Gross domestic product (GDP) did not change at all in the last quarter, taking annual GDP growth to 1.4%, according to the UK’s Office for National Statistics (ONS).

It marks a ramp-up in growth for the full year compared with 2018, when GDP grew by 1.3%. However, it is still one of the slowest rates of growth since the financial crisis gripped the global economy in 2008 and 2009.

There was a slight pick-up in December, as the economy grew by 0.3% in the month of the election itself.

The stagnation in the fourth quarter compares with a 0.5% rise in the period before.

Rob Kent-Smith, the ONS’s head of GDP, said: “There was no growth in the last quarter of 2019 as increases in the services and construction sectors were offset by another poor showing from manufacturing, particularly the motor industry.

“The underlying trade deficit widened, as exports of services fell, partially offset by a fall in import goods.”

The news sent the pound up by 0.2% against both the euro and the dollar.
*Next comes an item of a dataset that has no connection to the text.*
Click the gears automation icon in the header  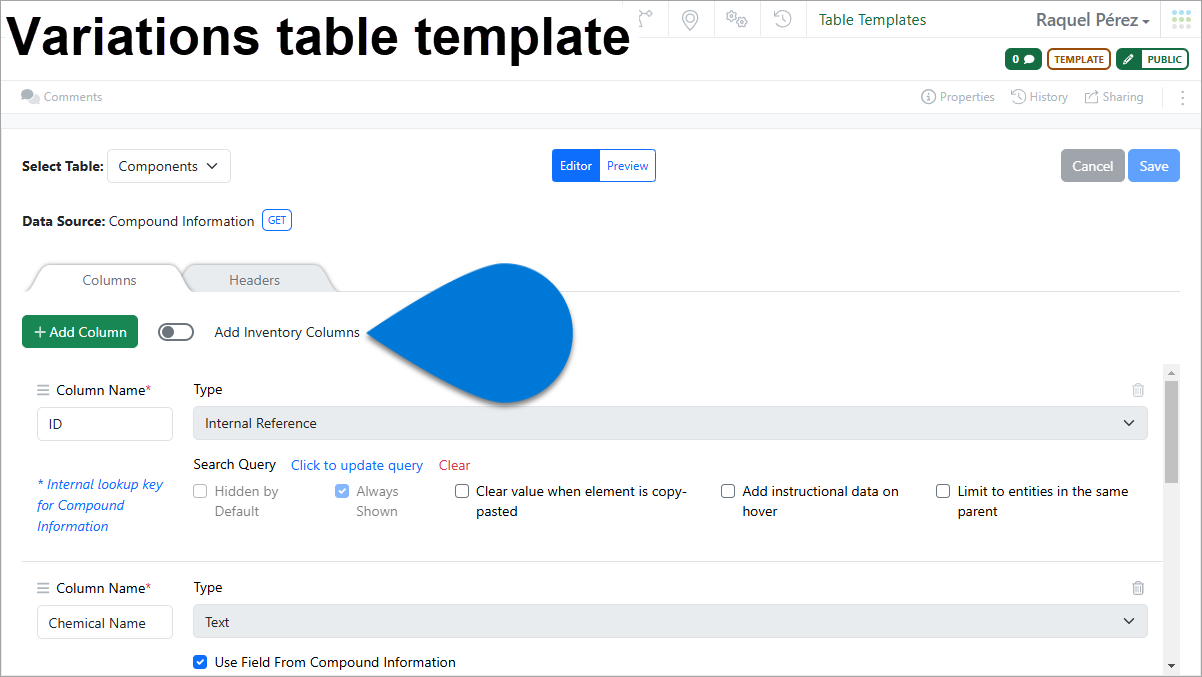(x=736, y=19)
The statisticians said GDP growth had been “particularly volatile” in 2019, partially because of the changing deadlines for the UK to leave the European Union.

Brexit was originally scheduled for March 2019, but was later delayed to October, and then again to January this year.

The ONS found evidence that there had been stockpiling in the run-up to the October Brexit date, but this was not as pronounced as the March deadline.

It is still too early to tell if Britons were stockpiling in December to prepare for the final Brexit date in January 2020.

Household expenditure grew by 0.1% on the quarter before, the weakest figure since the fourth quarter of 2015, when spending dropped by 0.3%.

The Brexit date switched several times in 2019, putting pressure on the economy

Meanwhile, the services sector, which provides many jobs in the UK, slowed to 0.1% growth. This was in line with expectations and an easing since strong growth in the middle of 2018.

Manufacturing output declined sharply by 0.8% in the fourth quarter as there was less demand for cars. Many car producers decided to shut down their factories for shorter periods earlier in the year.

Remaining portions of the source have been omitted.